He tells your Inquisitor, whether romanced or not, that he finds you wise beyond your years (from his lofty millennia) and that you have impressed him mightily.  Considering his opinion of nearly everyone else at the beginning I’m not sure whether my Inquisitor should be insulted at being called a brilliant idiot or pleased that she’s changing his perception of people.

You get hints throughout Inquisition that Solas is not what he seems.  It isn’t until after your deceitful companions have left you that Leliana reveals she knew more than she told you all along, either.  Had your spymaster trusted you to lead she might have mentioned Blackwall’s real name and the centuries-abandoned village where Solas claimed to have grown up.

Instead she deprives the Inquisitor of the ability to investigate and make decisions about her inner circle for herself.  With Blackwall it leads to looking gullible in hindsight, which is exactly how the people of Thedas will see it.  I tend to consider him a mercenary whose last job went sideways more than a flat-out murderer.
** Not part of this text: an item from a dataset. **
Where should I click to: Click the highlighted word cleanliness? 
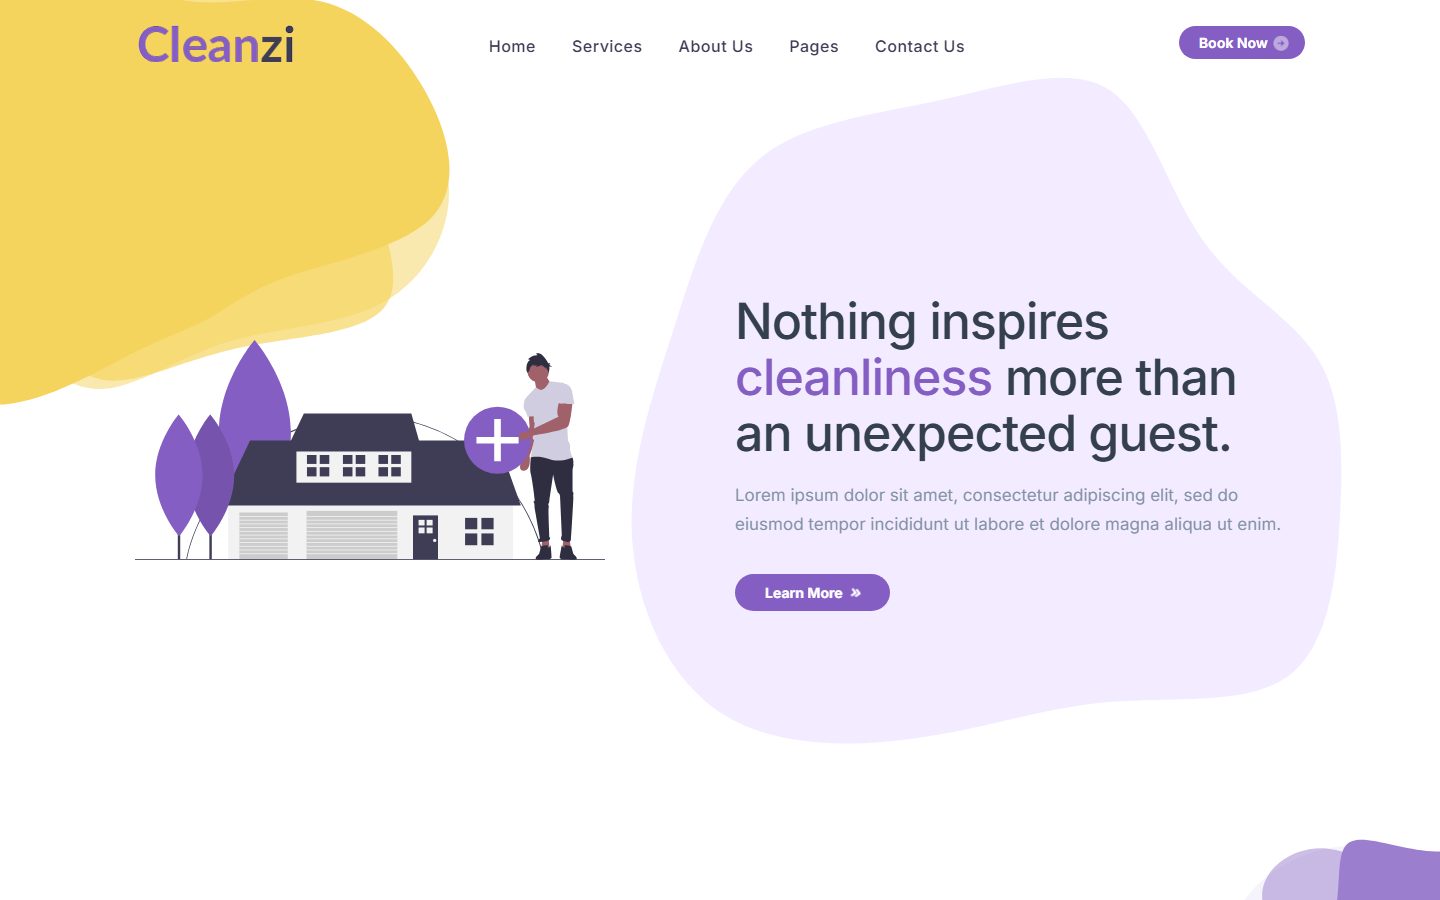(864, 378)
It’s the running away that makes Blackwall a bad man, not the mercenary work in itself.  When he finally stands up to what he did it buys him just enough redemption for me to let him keep working toward it.  The big reveal should never have been so public, however.  It’s a black mark for an organization to find such a secret in its midst and appear to have had no clue it was there.

Again, it’s a romanced Blackwall who comes off much worse than the unromanced version in Inquisition.  He should have told you, especially after the early hero worshipping of you.  It’s one thing to keep an unsavory detail to yourself but your real name should be something you share with someone you profess to love.  At least we get the opportunity to have this conversation with the man.
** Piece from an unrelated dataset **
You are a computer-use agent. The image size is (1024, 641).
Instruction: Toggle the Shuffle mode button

The Inquisitor, and Lavellan in particular, deserved the opportunity to put Solas to more direct questions about his past.  Had she been able to do so I could say, “What a freaking liar!” or “At least he came clean when you ask him directly.”  Leliana keeps those secrets for game mechanics but it’s hard not to hold them against her character and to wonder what other tidbits she chose not to share about your other companions.

In writing that last paragraph I realized that I trust Leliana less than I trust Solas.  Yes, I’m afraid his plans will turn out to be ugly for large swathes of Thedas and I think he’d kill if he felt it necessary.  It’s just that I trust him to take a longer, wider view.  It likely won’t align with what the Inquisition as a whole wants to accomplish or he wouldn’t have left in the first place but he’s not out for power or control.

Leliana has turned into a paranoid, secretive woman who doles out crumbs of information when it’s too late for it to any good because she’s protecting her hoard.  She exercises the daggers and strings at her command and only asks the Inquisitor for input when it’s a war table mission and the others already know there’s a question.  I’d love my Inquisitors to have a pointed conversation with her about that but that plot armor prevents this one, too.

In the end, the real similarity between Blackwall and Solas comes in how they decide to tell you they’ve been lying to you.  Both of them run, though at least the ancient elf has the decency to break up with you before he disappears.  BioWare gave us the chance to resolve things with Blackwall.  Here’s hoping they do the same with Solas.

 at :50 Solas says "I would never have believed a Tevinter mage could unlock such a powerful relic."

3 Response to "Solas and Blackwall - Who's the Biggest Liar?"

  1. Anonymous says:

    Leliana wasn't keeping anything from you. Cullen tells you that, while Leliana had the report on Thom Ranier, there was no way for her to make the connection between the report and the man calling himself Blackwall. As for Solas' village, all she new before he left was the name of the village claimed to have grown up in. Once he disappeared, she sent people to look into it and only then found that it had been in ruins for centuries.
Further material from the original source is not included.